Vibrant hommage à Brel du rappeur Mochélan
Le Grand Feu embrase l'Ancre à Charleroi. A la croisée du théâtre et de la musique, Jacques Brel comme vous ne l'avez jamais entendu. Montée en puissance et en émotion pour une soirée en crescendo.
- Publié le 11-10-2018 à 17h12
- Mis à jour le 16-10-2018 à 16h09
Rentrer. Écouter Brel en boucle. Encore et encore... Envie chevillée à l'âme après une soirée au coin du Grand Feu, titre du spectacle qui, depuis le 9 octobre, date anniversaire des quarante ans de la mort de Jacques Brel , enflamme le Théâtre de l'Ancre à Charleroi. L'accueil est tel qu'une représentation supplémentaire vient d'être ajoutée au calendrier. Tant Mochélan, Simon Delecosse de son vrai nom, enfant du pays, mais aussi rappeur reconnu, sacré Octave de la musique en 2015, et féru des chansons du grand Jacques, a posé la voix et les gestes avec justesse, humilité et vérité. Brel en rap ? S'étonnera-t-on. Pourquoi pas? Répondra celui qui le considère comme le premier rappeur de l'histoire. Un défi, une aventure folle, partie d'une blague en fin de soirée lorsque Mochélan s'est mis à chanter Les Bourgeois en rap et que Jean-Michel Van den Eeyden, directeur de l'Ancre et metteur en scène, a imaginé de monter un spectacle.
Nous y voici, dans l'antichambre d'abord, avec Rémon JR, affalé sur un vieux canapé qui sample, un ou deux morceaux.
Puis, Mochélan, qui brandit ce Grand Feu, la revue scoute dans laquelle Brel signa un éditorial révélateur de celui que deviendrait le chanteur. Où il célèbre la nature, les forêts, les ruisseaux, la fraternité, le retour à soi et la quête de vérité.
Avec son air dégingandé
Commencent alors les répétitions. Mochélan passe à l'avant-plan, se déplie, se déploie, ouvre les bras, donne de la voix.

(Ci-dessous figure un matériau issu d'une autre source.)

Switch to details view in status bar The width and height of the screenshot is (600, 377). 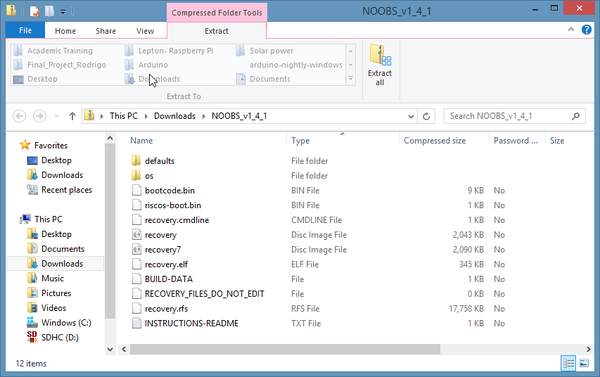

La ressemblance est troublante. Le rappeur n'imite pas Brel. Il se l'approprie et parfois, sans le vouloir, avec son air dégingandé, sa voix caverneuse, son visage émacié et sa tendresse brouillée, s'emporte, s'enfièvre, entre dans le costume du chanteur, et lui rend vie, sous sa ferveur à lui.
A mi-chemin entre théâtre et musique, en dialogue avec le DJ qui donne un bel écho à l'aventure, la justifie avec ses artifices électroniques, deux textes de Mochélan en alternance avec des chansons, Le Diable, Les Filles et les chiens, Marieke, en flamand, L'Ivrogne ou Jaurès, "Le Grand Feu" s'embrase de plus en plus , monte en puissance pour nous livrer, dans cette chambre sans berceau, quelques incontournables tels ces Vieux qui ne parlent plus, mais auquel le rappeur renvoie un peu d'adrénaline, sans pour autant sacrifier à l'émotion. Avant d'entamer, avec le coffre de mise, ces Flamingants tant décriés à l'époque. Et tellement précurseurs. L'ambiance répétition s'efface peu à peu au profit de ce qui ressemble de plus en plus à un concert, avec, en toile de fond, des mapping vidéos, d'une franche délicatesse, chers au metteur en scène . Soudain seul au piano, Mochélan convainc également pendant que le public se laisse emporter par l'émotion. Avant le final, le noir, le micro suspendu au plafond la voix de Jacques Brel, cette fois, pour chanter sa Quête, cette inaccessible étoile qui vous arrache des larmes.
Le Grand Feu, un rendez-vous avec Brel et son œuvre, au Théâtre de l'Ancre, 122 rue de Montigny, 6000 Charleroi, jusqu'au 20 octobre. Infos & rés.: 071.314.079, www.ancre.be
A La Ferme du Biéreau, le 26 octobre
Au Mars - Mons arts de la scène, du 11 au 13 février 2019.